Institute of Physics & ForWind
Prof. Dr. Joachim Peinke
Room, W33 3-302
The deterministic description of nature on the basis of differential equations is often presented as an outstanding result of the physics of the 19th century, i.e. classical physics, while the development of quantum structures is considered as a great success of the physics of the 20th century.
However, the basic principles of classical physics have not solved all the problems of the latter. In particular, it has been recognized in recent decades that nonlinearities in classical problems can lead to unexpected phenomena. For example, how spatial structures or temporal chaos spontaneously form due to nonlinearities is of current interest. One of the great challenges of "nonlinear classical physics" is the description of turbulence. The descriptive equations of motion of turbulence have been known for over 100 years. Nevertheless, to date, neither modern theoretical approaches nor numerical simulations on the largest computers available have succeeded in describing turbulence accurately. The interplay between chaos and spatial structure formation , as seen, for example, in the fascinating phenomena of cloud structure, continues to impede progress in this research area to this day.
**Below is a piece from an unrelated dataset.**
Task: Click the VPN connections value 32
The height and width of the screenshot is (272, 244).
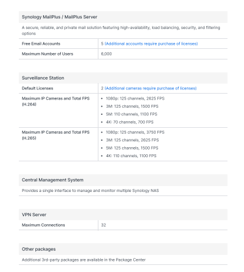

A highly topical application field for turbulence research, on which we are currently working very intensively, is wind energy conversion. Wind turbines represent one of the most important renewable energy systems. Especially here in northern Germany, this form of energy plays a significant role and has now led to many well-known industrial activities. Typically, wind turbines are located in places with high wind speeds. Because of their proximity to the ground, these turbines are subject to particularly strong wind turbulence. The effects of these turbulent winds are well known from landing approaches in bad weather. Unlike aircraft, which always try to avoid turbulence, wind turbines in continuous operation must withstand this wind turbulence. Unknown turbulence characteristics, for example, result in indeterminate material loads that can lead to unexpected failures or unnecessary costs.